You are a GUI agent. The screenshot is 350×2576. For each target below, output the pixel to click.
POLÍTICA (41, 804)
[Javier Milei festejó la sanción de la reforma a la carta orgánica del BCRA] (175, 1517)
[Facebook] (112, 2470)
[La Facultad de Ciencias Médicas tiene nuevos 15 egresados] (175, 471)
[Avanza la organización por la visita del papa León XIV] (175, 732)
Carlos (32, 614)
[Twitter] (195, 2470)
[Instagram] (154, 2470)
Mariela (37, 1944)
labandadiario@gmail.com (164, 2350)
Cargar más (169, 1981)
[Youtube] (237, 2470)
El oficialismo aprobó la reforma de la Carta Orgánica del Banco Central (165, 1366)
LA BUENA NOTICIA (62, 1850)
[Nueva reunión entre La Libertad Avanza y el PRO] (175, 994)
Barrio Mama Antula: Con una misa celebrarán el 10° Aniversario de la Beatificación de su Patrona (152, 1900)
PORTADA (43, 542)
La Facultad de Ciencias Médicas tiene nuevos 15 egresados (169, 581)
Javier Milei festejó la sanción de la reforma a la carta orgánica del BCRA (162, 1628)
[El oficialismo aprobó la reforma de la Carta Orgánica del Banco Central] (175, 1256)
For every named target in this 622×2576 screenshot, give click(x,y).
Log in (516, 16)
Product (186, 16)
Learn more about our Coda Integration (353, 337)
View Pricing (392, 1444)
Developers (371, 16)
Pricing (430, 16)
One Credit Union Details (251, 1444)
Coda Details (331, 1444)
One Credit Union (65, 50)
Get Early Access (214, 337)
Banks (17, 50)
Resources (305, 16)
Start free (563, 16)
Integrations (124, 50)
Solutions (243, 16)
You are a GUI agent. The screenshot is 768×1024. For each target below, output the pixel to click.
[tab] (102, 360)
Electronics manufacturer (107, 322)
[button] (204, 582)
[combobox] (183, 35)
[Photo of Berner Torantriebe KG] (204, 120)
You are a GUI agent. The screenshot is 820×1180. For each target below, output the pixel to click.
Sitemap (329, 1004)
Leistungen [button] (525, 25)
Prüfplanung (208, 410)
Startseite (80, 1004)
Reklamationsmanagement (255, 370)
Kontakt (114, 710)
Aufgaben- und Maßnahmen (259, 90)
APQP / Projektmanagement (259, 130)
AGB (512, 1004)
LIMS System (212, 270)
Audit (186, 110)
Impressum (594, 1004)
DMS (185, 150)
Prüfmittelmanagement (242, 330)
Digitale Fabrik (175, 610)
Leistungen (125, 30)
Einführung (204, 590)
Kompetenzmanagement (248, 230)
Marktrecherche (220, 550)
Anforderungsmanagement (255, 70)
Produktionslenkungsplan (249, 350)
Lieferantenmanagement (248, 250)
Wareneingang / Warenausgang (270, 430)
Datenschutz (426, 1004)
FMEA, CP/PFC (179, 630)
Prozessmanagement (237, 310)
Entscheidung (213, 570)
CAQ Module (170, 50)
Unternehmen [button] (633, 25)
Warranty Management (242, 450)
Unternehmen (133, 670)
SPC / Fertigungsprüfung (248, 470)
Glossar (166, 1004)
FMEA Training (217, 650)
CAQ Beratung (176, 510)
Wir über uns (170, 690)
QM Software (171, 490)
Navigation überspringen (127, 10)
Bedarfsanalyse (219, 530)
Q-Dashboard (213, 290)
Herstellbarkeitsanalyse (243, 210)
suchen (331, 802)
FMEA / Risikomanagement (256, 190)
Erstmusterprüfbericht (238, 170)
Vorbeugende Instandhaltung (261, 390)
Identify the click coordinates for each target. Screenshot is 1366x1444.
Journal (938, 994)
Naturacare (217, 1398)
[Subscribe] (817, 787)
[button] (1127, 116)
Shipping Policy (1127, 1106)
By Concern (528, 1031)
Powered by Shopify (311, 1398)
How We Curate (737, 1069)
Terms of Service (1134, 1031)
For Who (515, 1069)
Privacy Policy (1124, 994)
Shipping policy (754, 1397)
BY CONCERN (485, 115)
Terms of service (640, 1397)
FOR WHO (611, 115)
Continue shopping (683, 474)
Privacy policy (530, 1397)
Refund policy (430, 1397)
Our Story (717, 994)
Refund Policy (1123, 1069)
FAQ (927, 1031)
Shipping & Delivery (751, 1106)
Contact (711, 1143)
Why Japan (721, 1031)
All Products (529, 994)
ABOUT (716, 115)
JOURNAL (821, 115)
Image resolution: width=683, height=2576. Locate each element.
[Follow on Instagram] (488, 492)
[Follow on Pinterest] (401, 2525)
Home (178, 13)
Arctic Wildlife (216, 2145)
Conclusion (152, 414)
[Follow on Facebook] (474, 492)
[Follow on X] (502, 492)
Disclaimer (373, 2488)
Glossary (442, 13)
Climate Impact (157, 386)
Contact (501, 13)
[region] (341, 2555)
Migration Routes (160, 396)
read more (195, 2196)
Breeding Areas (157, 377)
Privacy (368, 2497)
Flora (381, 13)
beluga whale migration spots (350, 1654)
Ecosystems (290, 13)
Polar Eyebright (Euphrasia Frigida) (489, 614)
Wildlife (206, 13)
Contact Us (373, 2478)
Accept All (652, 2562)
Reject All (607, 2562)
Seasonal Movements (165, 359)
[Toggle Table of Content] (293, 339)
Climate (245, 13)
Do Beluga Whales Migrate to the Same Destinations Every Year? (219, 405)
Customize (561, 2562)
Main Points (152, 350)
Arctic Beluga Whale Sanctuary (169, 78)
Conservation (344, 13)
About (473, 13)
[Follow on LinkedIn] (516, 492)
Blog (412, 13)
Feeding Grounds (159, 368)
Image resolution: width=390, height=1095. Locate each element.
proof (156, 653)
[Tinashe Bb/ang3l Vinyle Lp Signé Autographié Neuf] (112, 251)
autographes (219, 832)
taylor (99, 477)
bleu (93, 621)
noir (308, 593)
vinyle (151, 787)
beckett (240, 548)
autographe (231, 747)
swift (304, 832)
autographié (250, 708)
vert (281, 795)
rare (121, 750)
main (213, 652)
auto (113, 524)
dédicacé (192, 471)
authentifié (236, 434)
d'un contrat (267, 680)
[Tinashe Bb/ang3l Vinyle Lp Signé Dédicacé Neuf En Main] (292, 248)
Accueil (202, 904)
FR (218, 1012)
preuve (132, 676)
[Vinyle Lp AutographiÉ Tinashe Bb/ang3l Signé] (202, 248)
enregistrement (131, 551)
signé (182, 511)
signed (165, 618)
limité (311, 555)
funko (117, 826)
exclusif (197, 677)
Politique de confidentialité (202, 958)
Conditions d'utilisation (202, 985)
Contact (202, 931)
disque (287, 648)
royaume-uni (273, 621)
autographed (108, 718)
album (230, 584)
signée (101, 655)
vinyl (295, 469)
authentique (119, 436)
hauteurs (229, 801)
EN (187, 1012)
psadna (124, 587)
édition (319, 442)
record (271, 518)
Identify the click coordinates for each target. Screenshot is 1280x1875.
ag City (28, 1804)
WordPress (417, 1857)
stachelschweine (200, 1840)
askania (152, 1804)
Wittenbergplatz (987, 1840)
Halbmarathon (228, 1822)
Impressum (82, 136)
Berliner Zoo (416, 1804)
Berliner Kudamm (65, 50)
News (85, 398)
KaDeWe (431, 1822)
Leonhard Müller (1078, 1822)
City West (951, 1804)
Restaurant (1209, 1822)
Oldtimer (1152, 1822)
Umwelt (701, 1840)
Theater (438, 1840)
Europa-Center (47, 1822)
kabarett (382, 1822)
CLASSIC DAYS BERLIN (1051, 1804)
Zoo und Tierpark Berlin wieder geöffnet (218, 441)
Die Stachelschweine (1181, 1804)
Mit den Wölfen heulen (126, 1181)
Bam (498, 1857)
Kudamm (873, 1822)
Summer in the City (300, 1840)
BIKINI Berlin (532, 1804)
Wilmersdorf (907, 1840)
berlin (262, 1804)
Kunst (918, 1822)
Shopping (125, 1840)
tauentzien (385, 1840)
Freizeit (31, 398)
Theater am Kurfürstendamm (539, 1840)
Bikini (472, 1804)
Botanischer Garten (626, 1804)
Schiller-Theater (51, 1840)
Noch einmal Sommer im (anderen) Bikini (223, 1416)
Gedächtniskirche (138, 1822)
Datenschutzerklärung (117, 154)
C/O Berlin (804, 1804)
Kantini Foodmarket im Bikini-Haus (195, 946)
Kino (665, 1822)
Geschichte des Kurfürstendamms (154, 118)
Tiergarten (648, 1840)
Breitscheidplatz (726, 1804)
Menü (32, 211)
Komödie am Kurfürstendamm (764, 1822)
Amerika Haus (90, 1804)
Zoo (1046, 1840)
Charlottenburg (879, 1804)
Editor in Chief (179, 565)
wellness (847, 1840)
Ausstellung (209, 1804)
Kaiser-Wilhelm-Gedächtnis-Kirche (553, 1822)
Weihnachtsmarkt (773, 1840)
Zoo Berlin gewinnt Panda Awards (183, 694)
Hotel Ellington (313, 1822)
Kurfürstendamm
-=-=-
Exercise instructions
Show a copy of each line from the data that includes the word "egresados".

Answer section
[La Facultad de Ciencias Médicas tiene nuevos 15 egresados] (175, 471)
La Facultad de Ciencias Médicas tiene nuevos 15 egresados (169, 581)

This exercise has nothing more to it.